Exercise task A: Using the big data text, list each thing that campaigns need accurate predictions about.
Exercise task B: Extract everything in the big data text from "The goal of" down to "support the opponent.".

Source text:
======

At the 2012 World Economic Forum in Davos, Switzerland, Big Data was a major topic and was declared data a new class of economic asset, like currency or gold. (6) The potential for channeling huge amounts of data into actionable information that can be used to identify needs & provide services for the benefit of low-income populations. There was a call for concerted action to ensure that big data helps the individuals and communities who create it. 

Big Data in Political Campaigns

The goal of political campaigns is to maximize the probability of victory. Every activity in a campaign is evaluated by how many votes it can generate and at what cost. To make this cost–benefit analysis, campaigns need accurate predictions about the preferences of voters, their expected behaviors, and their responses to campaign outreach. For instance, efforts to increase voter turnout are counterproductive if the campaign mobilizes people who support the opponent.

======

Raw data:

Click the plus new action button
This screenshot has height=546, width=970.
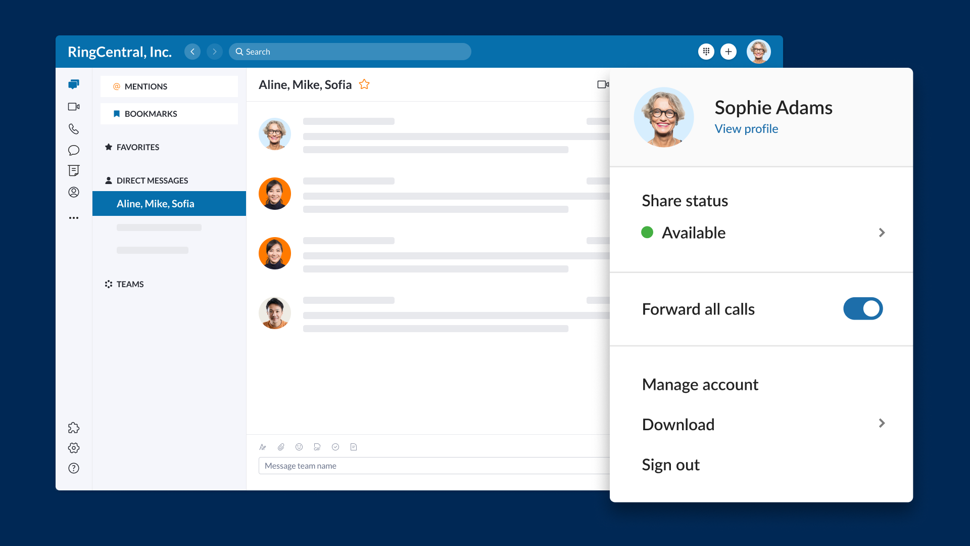tap(728, 52)
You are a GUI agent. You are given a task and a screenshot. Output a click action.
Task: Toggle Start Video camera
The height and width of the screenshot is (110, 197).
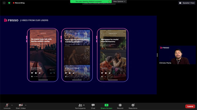[21, 106]
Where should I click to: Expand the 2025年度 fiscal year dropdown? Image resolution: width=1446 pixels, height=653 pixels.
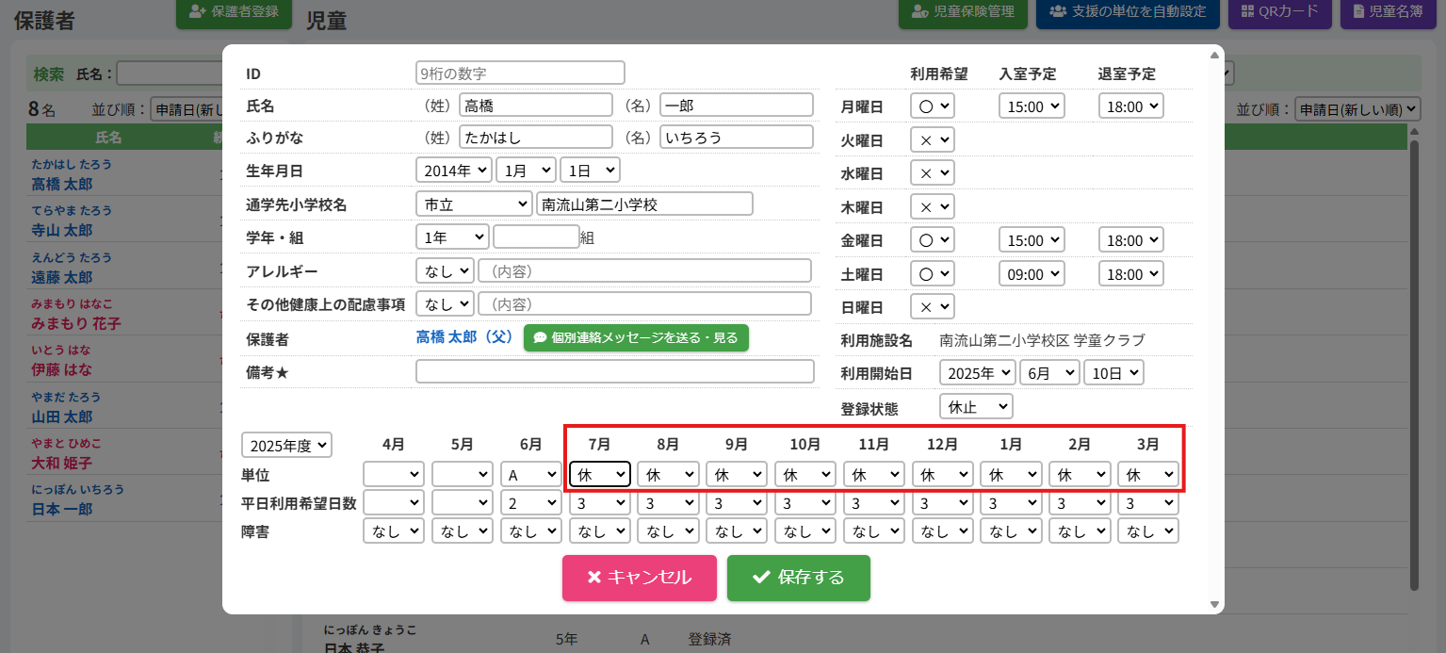pos(286,444)
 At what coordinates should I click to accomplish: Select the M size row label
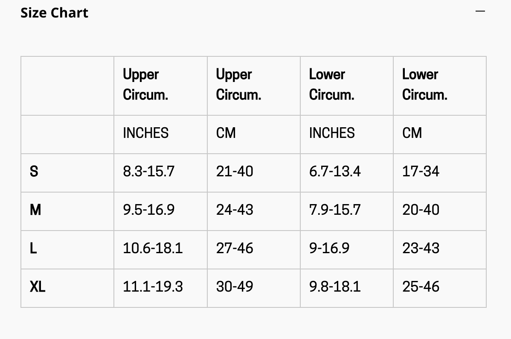35,210
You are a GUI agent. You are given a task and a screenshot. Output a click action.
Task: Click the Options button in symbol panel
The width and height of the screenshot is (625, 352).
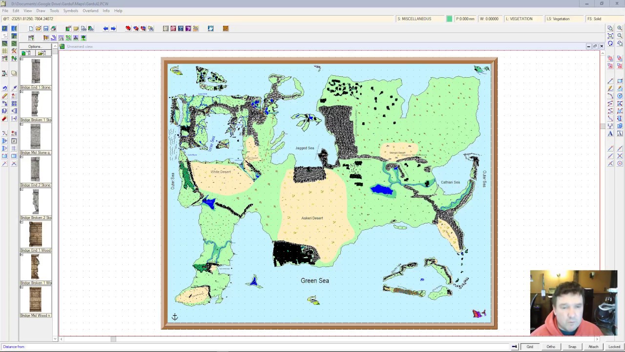pos(34,46)
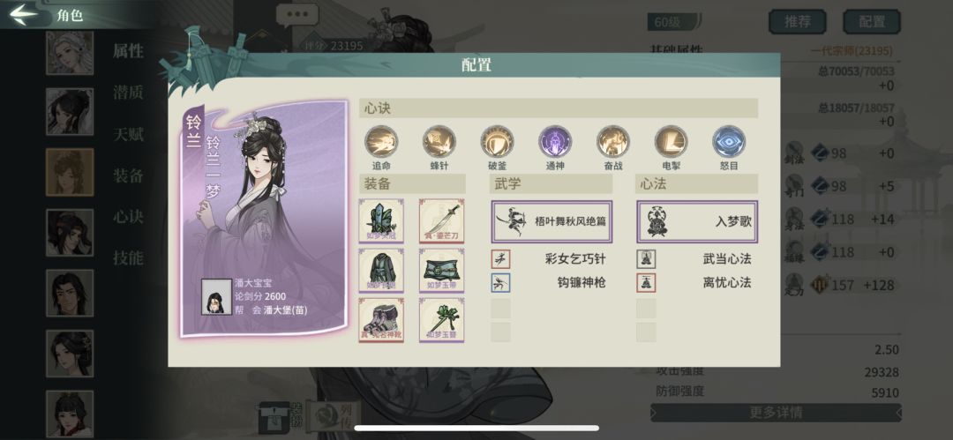The image size is (953, 440).
Task: Select the 梧叶舞秋风绝篇 martial art
Action: (x=552, y=222)
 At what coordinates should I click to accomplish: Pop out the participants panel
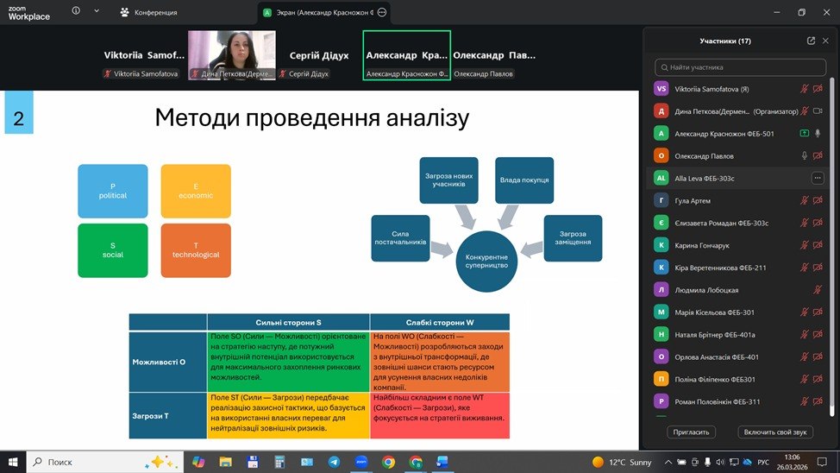pyautogui.click(x=811, y=41)
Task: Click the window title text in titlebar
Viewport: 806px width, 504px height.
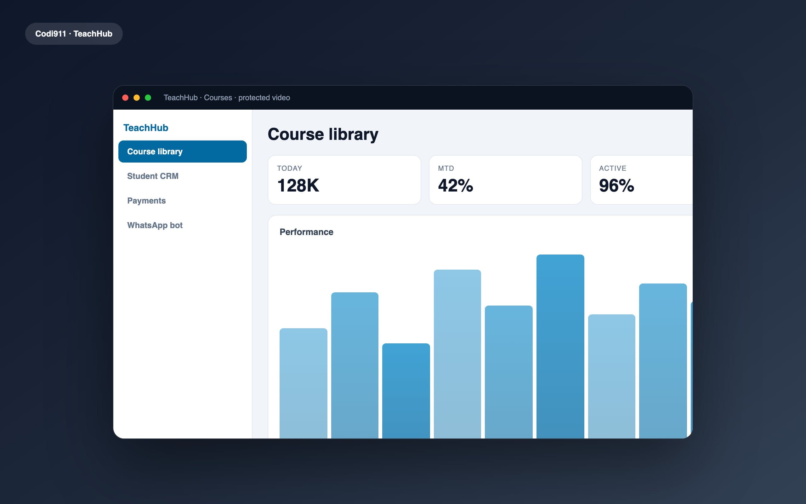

======

Correct output A:
- The preferences of voters
- Their expected behaviors
- Their responses to campaign outreach

Correct output B:
The goal of political campaigns is to maximize the probability of victory. Every activity in a campaign is evaluated by how many votes it can generate and at what cost. To make this cost–benefit analysis, campaigns need accurate predictions about the preferences of voters, their expected behaviors, and their responses to campaign outreach. For instance, efforts to increase voter turnout are counterproductive if the campaign mobilizes people who support the opponent.